For smaller vendors, it is an impossible task to fill such a questionnaire by themselves. Each time they do, the result may sound logical to them but completely discredits them in their client’s eyes, who has a well-trained and experienced security team and can quickly spot when you pull answers out of thin air.
We helped our more prominent (8000+ employees) clients create similar questionnaires and vendor assessment processes to evaluate their partners and vendors. We know what they are looking for in your answers!
If you read this article carefully and follow it, you will have no problem filling the security risk assessment checklist you have just received.
Smaller vendors often fail to see the potential of diligently filling the questionnaire. They see such questionnaires as a bore, a bureaucratic obstacle that slows down their business and is annoying to their IT department.
What if you transformed your company and its IT operations to be secure? What if you ensured you stored and processed client data safely?
And we are not talking about “secure according to ISO 27001” or other auditing standards – we are using the word “secure” in the context of practical, actual security. Where you would go beyond a simple checkbox approach “We have 2-factor authentication” to “The 2-factor authentication we use is user-friendly and difficult to bypass, that is why we feel it is a good and secure approach”.
Here is a video that discusses 2fa bypasses in detail:
If you watch the video, you will understand where is the limitation of security checklists.

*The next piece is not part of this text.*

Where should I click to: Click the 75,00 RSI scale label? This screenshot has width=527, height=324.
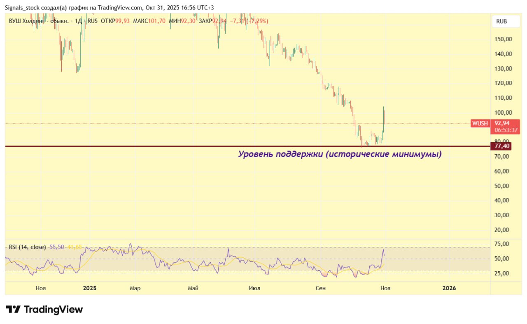pyautogui.click(x=501, y=244)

They ask you the basics. “Do you have 2fa?”. Our recommendation to you, when researching how to fill a security questionnaire, is to dig deeper and answer them with greater detail.
Because by digging deeper, as in the 2FA example above, if you go beyond the basics, you will impress the client. Imagine their satisfaction if you fill the questionnaire with “We have a bypass-resistant 2FA method” instead of just “Yes.”
Impressing your potential client usually means winning their business.
If you fill the first one correctly, you will always fill similar questionnaires and checklists in the way your clients expect; you would instantly rise above your competition.
You will win business that 99% of your competitors will not, simply because they see such checklists as bureaucracy and a waste of time.
Be the exception, become secure, build your information security program, and you will always have the perfect answer to any client’s cybersecurity questions.
How to review the checklist or questionnaire before you start working on it
When you open the Excel spreadsheet or the online questionnaire, you will be presented with an overview and instructions on how to provide your answers.
Usually, it looks like this:
Or like this:
In Excel files, the instructions are usually in the first or second sheet. In online systems, you can usually find instructions for each section or particular question.
Sometimes, they may even include a diagram like the one below:
Spend enough time to understand the instructions, and do not start filling in the file until you are sure you know how to do it. If you have questions, now is a good time to refer them to the person or company who sent you the file.
Some questions are more important than others. For example:
In this case, you see that Identity and Access Management is placed first, and the file asks you a generic question about your authentication and access management. This topic is the cornerstone of every security program, and you do not know how to answer this, which means you have very few controls in place and represent a significant risk as a vendor to your client.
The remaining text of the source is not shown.